US 12,112,296 B2
High fidelity clinical documentation improvement (CDI) smart scoring systems and methods
William Chan, Austin, TX (US); W. Lance Eason, Austin, TX (US); Timothy Harper, Austin, TX (US); Bryan Horne, Austin, TX (US); Michael Kadyan, Austin, TX (US); Jonathan Matthews, Dripping Springs, TX (US); and Joshua Toub, Menlo Park, CA (US)
Assigned to IODINE SOFTWARE, LLC, Austin, TX (US)
Filed by IODINE SOFTWARE, LLC, Austin, TX (US)
Filed on Aug. 16, 2023, as Appl. No. 18/450,946.
Application 18/450,946 is a continuation of application No. 17/861,801, filed on Jul. 11, 2022, granted, now 11,775,932.
Application 17/861,801 is a continuation of application No. 16/939,790, filed on Jul. 27, 2020, granted, now 11,423,356, issued on Aug. 23, 2022.
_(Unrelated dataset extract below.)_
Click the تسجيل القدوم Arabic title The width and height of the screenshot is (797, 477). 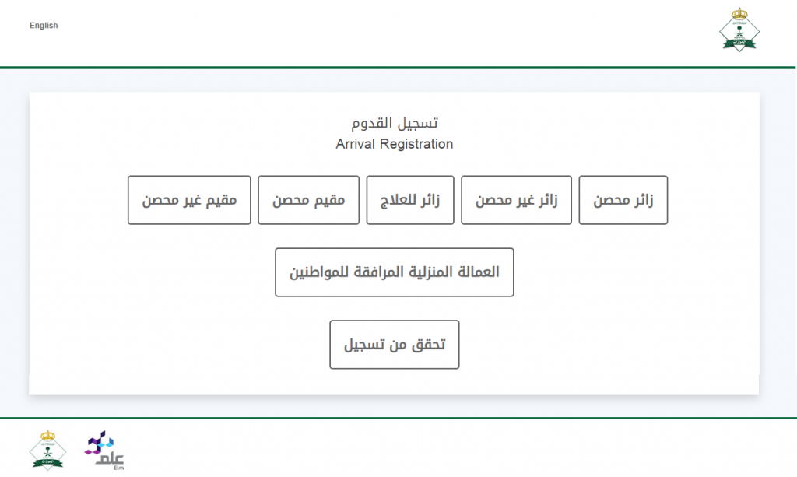395,123
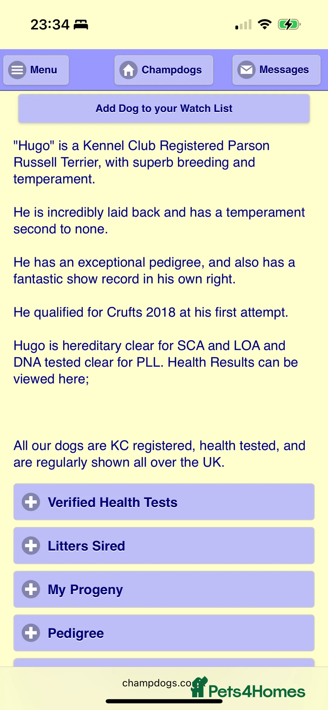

Application 16/939,790 is a continuation of application No. 15/349,679, filed on Nov. 11, 2016, granted, now 10,733,566, issued on Aug. 4, 2020.
Prior Publication US 2023/0394437 A1, Dec. 7, 2023
This patent is subject to a terminal disclaimer.
Int. Cl. G06Q 10/10 (2023.01); G06N 7/01 (2023.01); G06N 20/00 (2019.01); G06Q 50/22 (2024.01); G16H 50/20 (2018.01); G16H 50/30 (2018.01)
CPC G06Q 10/10 (2013.01) [G06N 7/01 (2023.01); G06N 20/00 (2019.01); G06Q 50/22 (2013.01); G16H 50/20 (2018.01); G16H 50/30 (2018.01)] 20 Claims
OG exemplary drawing
 
1. A method, comprising:
receiving, by a clinical documentation improvement (CDI) system, real-time medical data from a data source, the real-time medical data comprising clinical data for a patient and documentation for a visit of the patient;
determining, by the CDI system based on the real-time medical data, a medical condition for the patient;
determining, by the CDI system utilizing the real-time medical data, a difference between portions of the real-time medical data and stored data items the CDI system has for the visit of the patient;
applying, by the CDI system, a machine learning diagnosis model to the portions of the real-time medical data to generate an under-documentation score, the under-documentation score representing a probability that the medical condition is clinically valid but is not sufficiently documented;
applying, by the CDI system, a machine learning documentation model to the stored data items the CDI system has for the visit of the patient to generate an over-documentation score, the over-documentation score representing a probability that the medical condition is documented but is not supported by the clinical data for the patient; and
generating, by the CDI system based at least in part on the under-documentation score and the over-documentation score, a CDI score for the visit of the patient.